**** Text shown ****
README.md

Pipeline Performance at approx. LSST rates - Sept 23, 2021

Overview
Incoming alert info
Component processing times
Cloud Function execution
Billing

Overview

On Sept 23, incoming alert rates were very high for the first ~10 minutes, close to expected LSST-scale. Here I (Troy) document some aspects of how the pipeline performed.

The situation:

ZADS (ZTF Alert Distribution System) was down for the first ~1.5 hours (~90,000 alerts) of IPAC observing. When it came online, it dumped (sent) out the alert backlog in 5-10 minutes.
On Sept. 22, we were charged ~10x more than normal for the Cloud Functions’ CPU time (see screenshot). (Billing reports use Pacific timezone.)

Takeaways:

Our consumer can handle the average alert rate expected from LSST (~17,000 alerts/min). It takes us ~8 minutes to get the ZTF alert backlog into the alerts stream. It’s hard to tell how long it takes ZADS to dump these alerts, so I don’t really know what our consumer’s latency was relative to our actual incoming alert rate.
The BigQuery storage Cloud Function gets backed up; processing times for this component (non-cumulative) spike up to ~15 minutes.
All other Cloud Functions seem to handle the high alert rate pretty well, with SuperNNova a possible exception.
The execution time of an individual Cloud Function instance is higher when there are more simultaneous instances (i.e., incoming alert rate is higher). This seems strange to me. But it does explain the 10x billing increase (lots of instances with long execution times).
**** Data ****
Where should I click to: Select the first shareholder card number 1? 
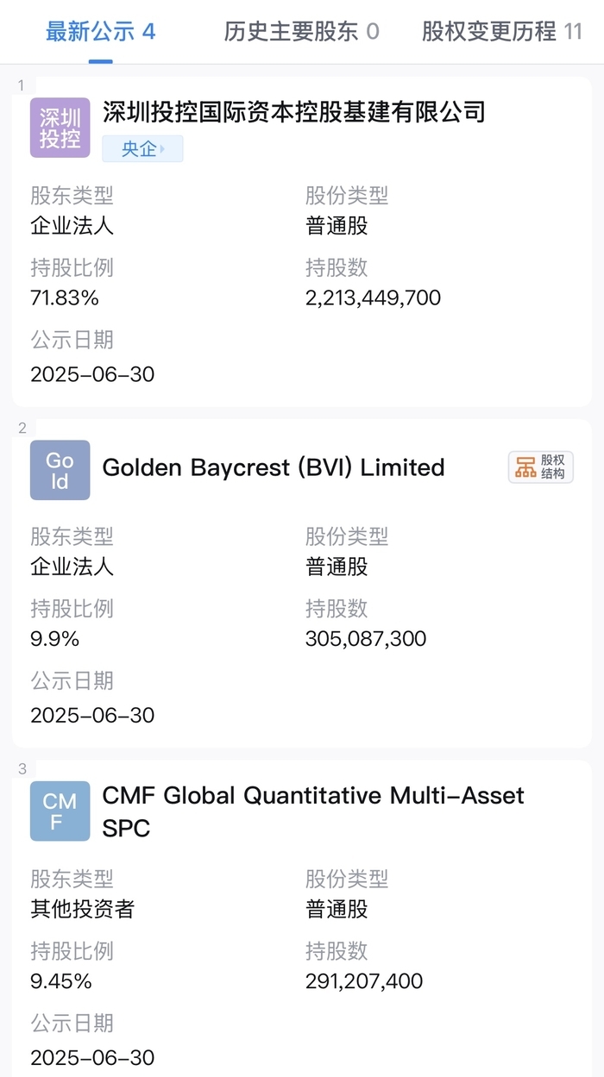[21, 85]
****
§ **Written problem A**
Answer these from the README:
(i) For roughly how long was ZADS down at the start of IPAC observing?
(ii) What average LSST alert rate does the README say the consumer can handle?
(iii) Which Cloud Function gets backed up, and to what do its processing times spike?
§ **Written problem B**
Reproduce the part of the README between "Our consumer can" and "incoming alert rate.", inclusive.
§ **Written problem C**
Translate this sentence from the README into Spanish: "All other Cloud Functions seem to handle the high alert rate pretty well, with SuperNNova a possible exception."
The material has no connection to the README.

§ **Result A**
(i) About 1.5 hours (about 90,000 alerts).
(ii) About 17,000 alerts per minute.
(iii) The BigQuery storage Cloud Function; its processing times spike up to about 15 minutes.

§ **Result B**
Our consumer can handle the average alert rate expected from LSST (~17,000 alerts/min). It takes us ~8 minutes to get the ZTF alert backlog into the alerts stream. It’s hard to tell how long it takes ZADS to dump these alerts, so I don’t really know what our consumer’s latency was relative to our actual incoming alert rate.

§ **Result C**
Todas las demás Cloud Functions parecen manejar bastante bien la alta tasa de alertas, con SuperNNova como posible excepción.